TECHNICAL FIELD OF THE INVENTION
- BACKGROUND OF THE INVENTION
The present invention relates generally to memory devices and in particular the present invention relates to erasing flash memory devices.
Memory devices are typically provided as internal, semiconductor, integrated circuits in computers or other electronic devices. There are many different types of memory including random-access memory (RAM), read only memory (ROM), dynamic random access memory (DRAM), synchronous dynamic random access memory (SDRAM), and flash memory.
A flash memory is a type of memory that can be erased and reprogrammed in blocks instead of one byte at a time. Each of the memory cells includes a floating gate field-effect transistor capable of holding a charge. Each of the cells can be electrically programmed on a random basis by charging the floating gate. The data in a cell is determined by the presence or absence of the charge in the floating gate. The charge can be removed from the floating gate by a block erase operation.

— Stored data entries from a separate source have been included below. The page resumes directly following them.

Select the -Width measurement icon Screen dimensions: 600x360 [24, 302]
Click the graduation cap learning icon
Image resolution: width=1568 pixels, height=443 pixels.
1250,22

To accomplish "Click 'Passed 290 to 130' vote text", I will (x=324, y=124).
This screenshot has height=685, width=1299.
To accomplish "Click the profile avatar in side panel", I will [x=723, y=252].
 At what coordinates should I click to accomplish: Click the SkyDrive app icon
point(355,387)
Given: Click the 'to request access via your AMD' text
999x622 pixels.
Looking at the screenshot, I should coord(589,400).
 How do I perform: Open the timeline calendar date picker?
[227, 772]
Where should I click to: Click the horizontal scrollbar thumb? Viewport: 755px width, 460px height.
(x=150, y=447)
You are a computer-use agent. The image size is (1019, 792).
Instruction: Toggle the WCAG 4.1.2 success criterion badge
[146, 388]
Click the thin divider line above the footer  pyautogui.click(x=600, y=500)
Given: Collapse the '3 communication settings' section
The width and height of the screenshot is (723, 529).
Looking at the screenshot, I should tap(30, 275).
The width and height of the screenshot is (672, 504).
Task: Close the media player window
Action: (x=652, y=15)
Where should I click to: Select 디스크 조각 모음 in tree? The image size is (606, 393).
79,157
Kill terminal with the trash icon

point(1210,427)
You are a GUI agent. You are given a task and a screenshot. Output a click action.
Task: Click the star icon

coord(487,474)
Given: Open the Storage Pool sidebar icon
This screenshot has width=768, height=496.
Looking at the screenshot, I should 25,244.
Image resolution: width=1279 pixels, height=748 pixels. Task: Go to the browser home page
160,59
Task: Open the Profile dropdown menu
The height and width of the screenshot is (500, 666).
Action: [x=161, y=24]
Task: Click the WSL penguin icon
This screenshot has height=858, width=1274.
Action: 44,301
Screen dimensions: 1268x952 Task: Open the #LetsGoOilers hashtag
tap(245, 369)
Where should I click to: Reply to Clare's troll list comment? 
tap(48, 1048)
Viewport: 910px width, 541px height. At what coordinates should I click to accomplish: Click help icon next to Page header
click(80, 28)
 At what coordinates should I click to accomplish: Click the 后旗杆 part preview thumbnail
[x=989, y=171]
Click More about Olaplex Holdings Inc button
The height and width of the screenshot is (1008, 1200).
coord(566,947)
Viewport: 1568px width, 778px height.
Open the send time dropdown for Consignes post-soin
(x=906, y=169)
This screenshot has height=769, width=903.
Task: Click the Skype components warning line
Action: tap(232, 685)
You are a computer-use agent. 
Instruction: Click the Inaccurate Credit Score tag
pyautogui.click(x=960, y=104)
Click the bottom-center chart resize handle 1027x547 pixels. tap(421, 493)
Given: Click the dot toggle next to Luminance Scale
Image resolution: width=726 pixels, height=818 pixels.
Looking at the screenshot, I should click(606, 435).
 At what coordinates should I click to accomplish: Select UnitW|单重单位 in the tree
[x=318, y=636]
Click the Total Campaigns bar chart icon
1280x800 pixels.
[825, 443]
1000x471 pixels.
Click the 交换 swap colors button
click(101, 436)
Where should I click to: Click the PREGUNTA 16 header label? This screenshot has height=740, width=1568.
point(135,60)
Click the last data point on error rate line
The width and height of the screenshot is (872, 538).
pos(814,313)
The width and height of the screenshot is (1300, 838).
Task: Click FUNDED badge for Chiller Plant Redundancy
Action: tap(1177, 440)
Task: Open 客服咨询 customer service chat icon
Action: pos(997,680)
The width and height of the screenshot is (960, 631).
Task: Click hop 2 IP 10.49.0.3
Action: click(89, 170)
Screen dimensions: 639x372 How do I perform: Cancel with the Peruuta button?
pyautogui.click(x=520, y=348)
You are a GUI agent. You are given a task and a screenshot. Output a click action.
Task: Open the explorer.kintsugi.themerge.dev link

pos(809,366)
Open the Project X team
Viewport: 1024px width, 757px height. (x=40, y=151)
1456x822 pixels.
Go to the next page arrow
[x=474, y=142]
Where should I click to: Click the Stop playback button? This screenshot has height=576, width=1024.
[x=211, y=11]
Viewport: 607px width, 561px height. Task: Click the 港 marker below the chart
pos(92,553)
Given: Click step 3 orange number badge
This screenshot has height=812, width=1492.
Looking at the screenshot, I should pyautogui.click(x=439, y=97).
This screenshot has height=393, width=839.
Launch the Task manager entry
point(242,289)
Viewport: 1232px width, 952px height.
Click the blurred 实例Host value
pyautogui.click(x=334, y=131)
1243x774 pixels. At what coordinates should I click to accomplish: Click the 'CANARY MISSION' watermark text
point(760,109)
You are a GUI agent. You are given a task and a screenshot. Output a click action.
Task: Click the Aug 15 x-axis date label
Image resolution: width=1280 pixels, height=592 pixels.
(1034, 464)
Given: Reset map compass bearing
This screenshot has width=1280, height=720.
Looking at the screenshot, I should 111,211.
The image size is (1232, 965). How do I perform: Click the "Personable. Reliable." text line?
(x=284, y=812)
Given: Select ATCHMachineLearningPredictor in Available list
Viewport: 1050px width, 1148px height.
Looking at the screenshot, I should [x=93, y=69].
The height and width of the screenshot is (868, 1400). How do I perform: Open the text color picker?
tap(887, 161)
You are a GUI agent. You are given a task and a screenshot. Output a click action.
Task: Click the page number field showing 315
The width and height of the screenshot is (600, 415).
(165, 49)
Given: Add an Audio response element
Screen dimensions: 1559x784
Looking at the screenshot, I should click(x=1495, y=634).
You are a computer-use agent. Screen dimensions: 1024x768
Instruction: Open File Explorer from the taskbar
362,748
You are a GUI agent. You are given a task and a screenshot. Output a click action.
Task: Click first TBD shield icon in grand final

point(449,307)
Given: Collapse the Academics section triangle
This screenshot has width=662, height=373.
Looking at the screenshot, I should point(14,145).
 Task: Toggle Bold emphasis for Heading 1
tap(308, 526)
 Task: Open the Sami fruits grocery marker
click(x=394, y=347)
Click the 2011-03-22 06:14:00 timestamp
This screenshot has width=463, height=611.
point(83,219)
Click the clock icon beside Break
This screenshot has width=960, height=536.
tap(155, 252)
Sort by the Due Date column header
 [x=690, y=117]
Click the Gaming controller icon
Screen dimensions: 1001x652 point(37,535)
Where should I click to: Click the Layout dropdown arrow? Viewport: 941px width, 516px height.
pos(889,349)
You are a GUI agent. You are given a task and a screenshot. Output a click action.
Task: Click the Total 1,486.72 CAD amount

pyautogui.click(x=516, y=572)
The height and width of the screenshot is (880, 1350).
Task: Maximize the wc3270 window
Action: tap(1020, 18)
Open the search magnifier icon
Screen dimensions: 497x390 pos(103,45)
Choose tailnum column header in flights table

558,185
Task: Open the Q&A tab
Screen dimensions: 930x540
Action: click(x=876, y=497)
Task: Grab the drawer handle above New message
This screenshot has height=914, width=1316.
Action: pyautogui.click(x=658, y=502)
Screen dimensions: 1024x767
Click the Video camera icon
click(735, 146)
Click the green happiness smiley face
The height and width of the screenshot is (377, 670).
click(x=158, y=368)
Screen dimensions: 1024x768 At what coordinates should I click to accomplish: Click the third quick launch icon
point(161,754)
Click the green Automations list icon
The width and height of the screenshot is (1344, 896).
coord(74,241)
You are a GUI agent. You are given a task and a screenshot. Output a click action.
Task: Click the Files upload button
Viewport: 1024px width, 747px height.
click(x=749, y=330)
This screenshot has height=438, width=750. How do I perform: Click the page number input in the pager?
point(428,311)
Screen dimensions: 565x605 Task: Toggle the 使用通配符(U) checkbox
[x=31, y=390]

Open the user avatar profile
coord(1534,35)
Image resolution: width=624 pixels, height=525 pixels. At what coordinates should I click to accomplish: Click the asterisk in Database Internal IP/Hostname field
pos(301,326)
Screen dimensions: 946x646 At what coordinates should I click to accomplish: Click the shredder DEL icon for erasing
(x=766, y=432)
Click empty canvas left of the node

FIG. 1 illustrates a simplified schematic diagram of a NAND flash memory array. The memory array of FIG. 1, for purposes of clarity, does not show all of the elements typically required in a memory array. For example, only three bit lines are shown (BL1, BL2, and BL3) when the number of bit lines required actually depends upon the memory density. The bit lines are subsequently referred to as (BL1-BLN).
The array is comprised of an array of floating gate cells 101 arranged in series columns 103, 104, 105. Each of the floating gate cells 101 are coupled drain to source in each series chain 103, 104, 105. A word line (WL0-WL31) that spans across multiple series strings 103, 104, 105 is coupled to the control gates of every floating gate cell in a row in order to control their operation. The bit lines (BL1-BLN) are eventually coupled to sense amplifiers (not shown) that detect the state of each cell.
In operation, the word lines (WL0-WL31) select the individual floating gate memory cells in the series chain 103, 104, 105 to be written to or read from and operate the remaining floating gate memory cells in each series string 103, 104, 105 in a pass through mode. Each series string 103, 104, 105 of floating gate memory cells is coupled to a source line 106 by a source select gate 115, 116, 117 and to an individual bit line (BL1-BLN) by a drain select gate 111, 112, 113. The source select gates 115, 116, 117 are controlled by a source select gate control line SG(S) 118 coupled to their control gates. The drain select gates 111, 112, 113 are controlled by a drain select gate control line SG(D) 114.
The memory cells are usually grouped into memory blocks. A block is typically defined by the total number of bits per word line multiplied by the total number of cells per string. A block is further broken down into pages. A memory block is typically comprised of 64 pages.
During an erase operation, all of the cells of the memory block are erased at the same time by biasing the gates of the block being erased at 0V while the tub (i.e., portion of the substrate in which the cells are fabricated) and the source are biased at 20V. The electric field that is oriented with the minus side from the floating gate and the positive side from the body or substrate would attract the electrons off of the floating gate, thus erasing the cell. Typical prior art memory designs let the word lines of unselected blocks float so that coupling from the substrate charges up all of the unselected word lines to a higher value. The electric field across the floating gate and the substrate is not enough to erase the blocks.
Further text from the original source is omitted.